3

Imagine the following types of strings:

if ((a1 and b) or (a2 and c)) or (c and d) or (e and f)

Now, I'd like to get the expressions in parentheses, so I wrote a PEG parser with the following grammar:

from parsimonious.grammar import Grammar

grammar = Grammar(
    r"""
    program     = if expr+
    expr        = term (operator term)*
    term        = (factor operator factor) / factor
    factor      = (lpar word operator word rpar) / (lpar expr rpar)

    if          = "if" ws
    and         = "and"
    or          = "or"
    operator    = ws? (and / or) ws?

    word        = ~"\w+"
    lpar        = "("
    rpar        = ")"

    ws          = ~"\s*"
    """)

which parses just fine with

tree = grammar.parse(string)

Now the question arises: how to write a NodeVisitor class for this tree to get only the factors? My problem here is the second branch which can be deeply nested.


I tried with
def walk(node, level = 0):
    if node.expr.name == "factor":
        print(level * "-", node.text)

    for child in node.children:
        walk(child, level + 1)

walk(tree)

but to no avail, really (factors bubble up in duplicates).
Note: This question is based on another one on StackOverflow.

sophros
  • 14,672
  • 11
  • 46
  • 75
Jan
  • 42,290
  • 8
  • 54
  • 79

2 Answers2

2

How would I go about it to get ((a1 and b) or (a2 and c)), (c and d) and (e and f) as three parts?

You could create a visitor that "listens" when a node in the parse tree is a (, in which a depth-variable is increased, and when a ) is encountered, the depth-variable is decreased. Then in the method that is called that matches a parenthesised expression, you inspect the depth before adding it to your list of expressions to return from the visitor.
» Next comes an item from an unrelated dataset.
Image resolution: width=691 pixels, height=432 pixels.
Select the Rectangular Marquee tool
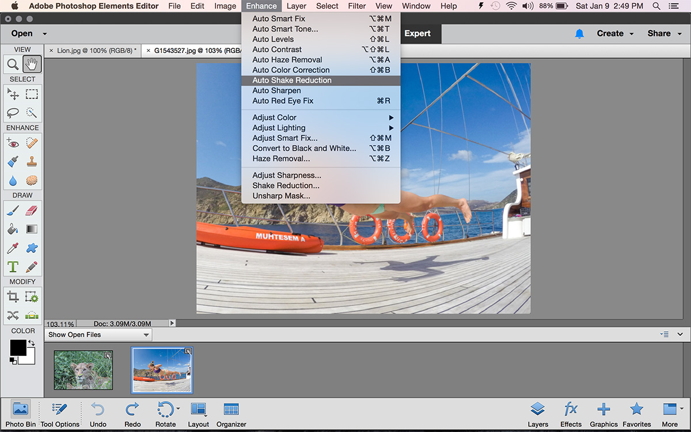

Here a is a quick example:

from parsimonious.grammar import Grammar
from parsimonious.nodes import NodeVisitor

grammar = Grammar(
    r"""
    program     = if expr+
    expr        = term (operator term)*
    term        = (lpar expr rpar) / word

    if          = "if" ws
    and         = "and"
    or          = "or"
    operator    = ws? (and / or) ws?

    word        = ~"\w+"
    lpar        = "("
    rpar        = ")"

    ws          = ~"\s*"
    """)


class ParExprVisitor(NodeVisitor):

    def __init__(self):
        self.depth = 0
        self.par_expr = []

    def visit_term(self, node, visited_children):
        if self.depth == 0:
            self.par_expr.append(node.text)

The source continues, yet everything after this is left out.